[Problem statement]:
Count the lines in the listing below that contain the word "step", and reply with only that number.

[Element and text location data]:

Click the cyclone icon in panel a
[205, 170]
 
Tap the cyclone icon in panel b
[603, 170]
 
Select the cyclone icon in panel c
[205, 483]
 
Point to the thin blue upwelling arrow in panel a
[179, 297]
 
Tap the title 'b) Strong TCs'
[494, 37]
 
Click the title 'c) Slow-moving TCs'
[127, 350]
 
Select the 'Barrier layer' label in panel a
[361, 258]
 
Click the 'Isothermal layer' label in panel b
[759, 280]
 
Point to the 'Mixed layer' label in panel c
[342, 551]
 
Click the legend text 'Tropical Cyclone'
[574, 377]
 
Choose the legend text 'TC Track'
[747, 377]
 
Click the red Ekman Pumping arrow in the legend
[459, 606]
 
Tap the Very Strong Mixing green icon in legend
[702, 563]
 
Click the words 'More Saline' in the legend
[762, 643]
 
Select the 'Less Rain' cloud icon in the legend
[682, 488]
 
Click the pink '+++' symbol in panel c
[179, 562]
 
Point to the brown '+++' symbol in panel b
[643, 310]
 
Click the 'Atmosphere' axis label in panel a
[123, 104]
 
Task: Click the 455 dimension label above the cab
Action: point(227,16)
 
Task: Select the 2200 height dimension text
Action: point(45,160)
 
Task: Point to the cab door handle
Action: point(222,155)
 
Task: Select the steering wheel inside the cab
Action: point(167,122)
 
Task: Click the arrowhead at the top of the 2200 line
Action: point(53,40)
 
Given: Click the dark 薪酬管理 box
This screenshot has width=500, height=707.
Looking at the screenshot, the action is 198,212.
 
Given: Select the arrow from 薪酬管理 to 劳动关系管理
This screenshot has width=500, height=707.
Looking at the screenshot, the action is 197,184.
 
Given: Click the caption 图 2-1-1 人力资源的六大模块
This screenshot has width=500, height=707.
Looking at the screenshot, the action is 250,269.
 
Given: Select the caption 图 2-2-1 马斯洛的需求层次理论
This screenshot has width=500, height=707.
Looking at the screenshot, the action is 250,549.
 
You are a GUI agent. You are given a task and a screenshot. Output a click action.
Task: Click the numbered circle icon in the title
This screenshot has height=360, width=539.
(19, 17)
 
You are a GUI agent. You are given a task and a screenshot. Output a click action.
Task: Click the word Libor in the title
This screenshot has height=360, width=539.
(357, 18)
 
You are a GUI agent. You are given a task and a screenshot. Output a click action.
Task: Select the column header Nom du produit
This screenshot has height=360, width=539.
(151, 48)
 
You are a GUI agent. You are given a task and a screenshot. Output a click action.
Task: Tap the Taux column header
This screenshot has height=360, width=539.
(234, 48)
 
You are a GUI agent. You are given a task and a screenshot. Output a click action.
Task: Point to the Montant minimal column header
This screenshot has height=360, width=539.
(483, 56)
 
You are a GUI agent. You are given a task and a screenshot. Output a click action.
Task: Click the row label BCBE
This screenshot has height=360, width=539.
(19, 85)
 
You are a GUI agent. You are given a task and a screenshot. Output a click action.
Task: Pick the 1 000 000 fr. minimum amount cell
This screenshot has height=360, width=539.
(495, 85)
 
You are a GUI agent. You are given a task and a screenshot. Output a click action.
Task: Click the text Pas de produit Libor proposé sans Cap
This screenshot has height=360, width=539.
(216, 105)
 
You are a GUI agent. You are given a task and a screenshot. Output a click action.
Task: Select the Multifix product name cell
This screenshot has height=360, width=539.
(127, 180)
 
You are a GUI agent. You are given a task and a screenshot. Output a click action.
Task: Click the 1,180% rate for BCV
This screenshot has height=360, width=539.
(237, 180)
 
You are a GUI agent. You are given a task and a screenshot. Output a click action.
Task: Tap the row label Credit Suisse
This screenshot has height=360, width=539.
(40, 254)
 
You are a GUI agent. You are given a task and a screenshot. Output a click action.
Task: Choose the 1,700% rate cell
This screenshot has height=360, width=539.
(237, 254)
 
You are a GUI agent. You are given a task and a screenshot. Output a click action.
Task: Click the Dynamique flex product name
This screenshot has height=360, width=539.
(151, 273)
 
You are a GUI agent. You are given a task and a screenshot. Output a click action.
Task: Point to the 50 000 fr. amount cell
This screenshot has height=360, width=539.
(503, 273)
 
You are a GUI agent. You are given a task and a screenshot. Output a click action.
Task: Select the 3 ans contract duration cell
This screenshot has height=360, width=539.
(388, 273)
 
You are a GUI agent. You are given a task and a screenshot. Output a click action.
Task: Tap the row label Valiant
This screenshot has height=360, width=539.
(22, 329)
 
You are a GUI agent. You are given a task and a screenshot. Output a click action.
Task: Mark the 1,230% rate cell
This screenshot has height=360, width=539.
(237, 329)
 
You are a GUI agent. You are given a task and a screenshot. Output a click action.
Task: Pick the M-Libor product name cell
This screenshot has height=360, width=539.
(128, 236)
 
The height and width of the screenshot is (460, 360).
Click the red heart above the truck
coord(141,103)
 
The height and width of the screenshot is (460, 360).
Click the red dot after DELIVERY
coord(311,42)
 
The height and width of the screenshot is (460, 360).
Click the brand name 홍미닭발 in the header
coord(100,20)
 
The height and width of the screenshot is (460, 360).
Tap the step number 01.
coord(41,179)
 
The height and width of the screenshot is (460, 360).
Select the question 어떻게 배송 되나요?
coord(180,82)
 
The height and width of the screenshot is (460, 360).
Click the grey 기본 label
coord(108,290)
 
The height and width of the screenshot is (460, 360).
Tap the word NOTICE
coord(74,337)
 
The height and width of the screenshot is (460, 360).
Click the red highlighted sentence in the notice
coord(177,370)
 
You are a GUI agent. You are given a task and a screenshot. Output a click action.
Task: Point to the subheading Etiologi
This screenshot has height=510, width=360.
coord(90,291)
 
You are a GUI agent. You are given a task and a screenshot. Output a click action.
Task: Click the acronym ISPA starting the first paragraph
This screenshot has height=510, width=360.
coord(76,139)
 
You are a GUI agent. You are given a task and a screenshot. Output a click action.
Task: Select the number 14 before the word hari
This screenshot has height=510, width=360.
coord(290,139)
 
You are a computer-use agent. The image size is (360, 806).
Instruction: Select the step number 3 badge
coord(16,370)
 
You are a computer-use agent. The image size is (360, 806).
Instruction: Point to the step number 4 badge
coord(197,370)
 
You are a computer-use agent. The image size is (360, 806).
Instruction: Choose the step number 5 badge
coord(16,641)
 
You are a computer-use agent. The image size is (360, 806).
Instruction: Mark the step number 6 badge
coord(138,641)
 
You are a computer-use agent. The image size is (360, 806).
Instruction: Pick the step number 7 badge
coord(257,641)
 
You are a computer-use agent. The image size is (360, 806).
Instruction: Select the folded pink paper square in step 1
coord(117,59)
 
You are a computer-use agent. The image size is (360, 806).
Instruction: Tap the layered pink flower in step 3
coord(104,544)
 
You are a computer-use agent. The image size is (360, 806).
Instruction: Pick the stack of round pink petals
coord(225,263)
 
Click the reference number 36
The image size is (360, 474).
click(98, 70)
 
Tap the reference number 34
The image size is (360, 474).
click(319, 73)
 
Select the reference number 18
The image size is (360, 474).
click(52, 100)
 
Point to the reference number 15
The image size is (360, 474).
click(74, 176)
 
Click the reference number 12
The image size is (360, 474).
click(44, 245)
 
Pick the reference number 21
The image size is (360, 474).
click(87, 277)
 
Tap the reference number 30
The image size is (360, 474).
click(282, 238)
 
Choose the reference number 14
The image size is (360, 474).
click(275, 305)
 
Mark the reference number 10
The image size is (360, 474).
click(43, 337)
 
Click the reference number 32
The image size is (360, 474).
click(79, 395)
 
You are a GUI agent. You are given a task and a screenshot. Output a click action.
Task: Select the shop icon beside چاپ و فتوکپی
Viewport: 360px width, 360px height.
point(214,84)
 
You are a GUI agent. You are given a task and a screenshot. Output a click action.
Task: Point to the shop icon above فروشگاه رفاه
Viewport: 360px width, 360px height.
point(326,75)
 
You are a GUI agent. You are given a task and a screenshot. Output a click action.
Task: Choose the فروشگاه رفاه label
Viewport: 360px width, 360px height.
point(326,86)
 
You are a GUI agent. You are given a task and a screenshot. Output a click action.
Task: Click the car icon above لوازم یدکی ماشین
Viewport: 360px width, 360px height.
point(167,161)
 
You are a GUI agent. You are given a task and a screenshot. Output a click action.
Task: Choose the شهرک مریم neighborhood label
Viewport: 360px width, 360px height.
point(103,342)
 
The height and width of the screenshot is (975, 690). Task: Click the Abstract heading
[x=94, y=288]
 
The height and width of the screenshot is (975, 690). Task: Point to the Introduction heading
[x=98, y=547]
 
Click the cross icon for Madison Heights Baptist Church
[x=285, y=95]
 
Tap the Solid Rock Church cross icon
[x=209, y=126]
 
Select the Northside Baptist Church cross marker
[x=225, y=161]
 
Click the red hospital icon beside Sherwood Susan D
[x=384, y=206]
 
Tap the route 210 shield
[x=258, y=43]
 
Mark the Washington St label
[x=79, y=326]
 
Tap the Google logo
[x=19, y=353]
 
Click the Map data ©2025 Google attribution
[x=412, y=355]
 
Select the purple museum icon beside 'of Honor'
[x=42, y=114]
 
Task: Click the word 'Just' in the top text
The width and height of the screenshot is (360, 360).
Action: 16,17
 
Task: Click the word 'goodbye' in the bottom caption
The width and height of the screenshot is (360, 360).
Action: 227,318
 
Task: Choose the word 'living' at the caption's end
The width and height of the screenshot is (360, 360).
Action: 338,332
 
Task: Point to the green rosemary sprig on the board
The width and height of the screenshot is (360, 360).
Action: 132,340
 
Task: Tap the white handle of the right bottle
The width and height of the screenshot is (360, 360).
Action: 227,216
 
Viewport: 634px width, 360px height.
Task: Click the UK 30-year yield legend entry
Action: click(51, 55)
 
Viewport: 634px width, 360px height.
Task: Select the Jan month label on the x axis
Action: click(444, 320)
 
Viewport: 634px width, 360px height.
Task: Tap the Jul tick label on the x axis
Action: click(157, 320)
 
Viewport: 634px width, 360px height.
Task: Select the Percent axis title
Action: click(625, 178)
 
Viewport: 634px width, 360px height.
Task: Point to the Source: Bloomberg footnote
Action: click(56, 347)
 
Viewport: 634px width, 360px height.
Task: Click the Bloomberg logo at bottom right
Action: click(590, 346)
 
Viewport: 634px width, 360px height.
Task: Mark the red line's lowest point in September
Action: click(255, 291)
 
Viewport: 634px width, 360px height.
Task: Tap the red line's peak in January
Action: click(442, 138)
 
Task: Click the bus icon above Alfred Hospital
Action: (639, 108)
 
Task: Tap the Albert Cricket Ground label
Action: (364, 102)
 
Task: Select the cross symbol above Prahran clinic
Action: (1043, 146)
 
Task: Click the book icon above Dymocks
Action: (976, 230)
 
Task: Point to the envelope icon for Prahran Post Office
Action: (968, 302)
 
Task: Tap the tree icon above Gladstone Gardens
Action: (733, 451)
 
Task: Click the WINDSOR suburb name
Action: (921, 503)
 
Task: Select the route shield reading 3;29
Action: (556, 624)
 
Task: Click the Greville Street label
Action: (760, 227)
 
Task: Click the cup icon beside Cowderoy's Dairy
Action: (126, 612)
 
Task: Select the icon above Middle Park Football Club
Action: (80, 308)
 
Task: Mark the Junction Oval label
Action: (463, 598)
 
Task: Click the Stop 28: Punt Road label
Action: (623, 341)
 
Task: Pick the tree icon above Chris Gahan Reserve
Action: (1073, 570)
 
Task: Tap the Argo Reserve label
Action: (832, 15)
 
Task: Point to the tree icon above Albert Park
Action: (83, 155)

[Answer to this problem]:
8